Wednesday, January 8, 2014

The War on Poverty is Dead. Long Live the War on the Poor

From 1963 to 1975, LBJ's program of food stamps, welfare, affordable housing and unemployment compensation, plus Medicare and Medicaid, chopped American poverty down to size. The war was almost won when the repugs took over and reversed the whole thing to restore poverty and visit the violence of hunger, illness and homelessness back onto the poor.

And they keep coming up with new ways to win.

Saket Soni at The Nation:

When members of Congress come back from recess, they could put our nation’s 11.7 million undocumented immigrant workers on a path to citizenship. But if they refuse to, as they did in 2013, they’ll be pushing US workers further down the path to becoming like low-wage immigrant workers. After all, our economy is already headed in exactly that direction.

Move over, farmers, factory workers and technology “creatives”—the emblematic American workers are now low-wage immigrant day laborers and guest workers. More and more, Americans are trapped in the uncertainty and injustice that immigrant workers know all too well, whether they’re here on temporary work visas cleaning luxury condos or undocumented and scrambling for daily construction jobs.

Increasingly, from an economic standpoint, office parks and store aisles in America are coming to resemble the street corners where day laborers gather and the labor camps where guest workers are trapped. We can either continue to pretend that low-wage immigrant workers are on the fringes of our economy—that their problems are theirs alone—or we can face the fact that their conditions are what we’re all moving toward, and what millions of US-born workers already face.

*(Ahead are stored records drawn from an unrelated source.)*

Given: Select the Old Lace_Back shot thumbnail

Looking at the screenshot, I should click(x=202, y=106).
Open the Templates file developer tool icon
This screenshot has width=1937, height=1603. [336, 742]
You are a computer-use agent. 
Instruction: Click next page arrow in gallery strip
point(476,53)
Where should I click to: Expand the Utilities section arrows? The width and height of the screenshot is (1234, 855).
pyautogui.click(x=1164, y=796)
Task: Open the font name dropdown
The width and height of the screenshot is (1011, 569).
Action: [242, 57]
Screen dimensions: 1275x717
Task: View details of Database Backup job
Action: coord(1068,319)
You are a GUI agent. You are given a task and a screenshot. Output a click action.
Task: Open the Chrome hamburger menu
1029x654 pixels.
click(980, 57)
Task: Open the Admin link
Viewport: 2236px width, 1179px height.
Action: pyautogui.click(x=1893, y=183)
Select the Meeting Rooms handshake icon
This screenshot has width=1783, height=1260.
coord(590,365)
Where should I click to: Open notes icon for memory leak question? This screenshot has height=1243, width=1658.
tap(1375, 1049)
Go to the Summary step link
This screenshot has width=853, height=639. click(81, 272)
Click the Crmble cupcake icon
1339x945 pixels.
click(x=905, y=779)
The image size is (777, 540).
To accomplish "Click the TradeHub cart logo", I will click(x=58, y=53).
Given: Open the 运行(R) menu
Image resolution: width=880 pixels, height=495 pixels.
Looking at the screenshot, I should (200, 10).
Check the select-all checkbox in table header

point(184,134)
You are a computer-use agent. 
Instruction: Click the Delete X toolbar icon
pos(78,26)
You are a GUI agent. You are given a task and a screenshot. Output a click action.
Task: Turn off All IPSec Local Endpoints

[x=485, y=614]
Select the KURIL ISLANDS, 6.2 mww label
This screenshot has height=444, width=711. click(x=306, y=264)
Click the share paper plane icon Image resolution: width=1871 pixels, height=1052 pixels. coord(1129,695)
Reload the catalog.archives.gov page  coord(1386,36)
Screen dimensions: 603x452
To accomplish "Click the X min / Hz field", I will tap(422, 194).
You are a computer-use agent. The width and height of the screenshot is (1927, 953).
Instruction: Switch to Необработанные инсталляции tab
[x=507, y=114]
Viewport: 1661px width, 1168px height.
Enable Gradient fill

The United States, which presents itself as a global beacon of opportunity and prosperity, is quickly becoming a low-wage nation. America’s immigrant workers are the proverbial canaries in the coal mine—and the coal mine extends from construction sites to supermarkets to Silicon Valley.

We as a nation will be ill equipped to address this profound shift as long as we cling to the divisive vision of an “us and them” economy. Some Americans resist immigration reform because they sense the transformation in the nature of work in our country and make immigrants the target of their justified anxiety. In fact, all US workers—immigrants and US-born, low-wage and higher-wage, temporary and full-time—are increasingly in the same boat. The sooner we realize that we all face the predicament of immigrant workers, the sooner we can work together to solve structural inequality in our economy instead of fighting over the crumbs.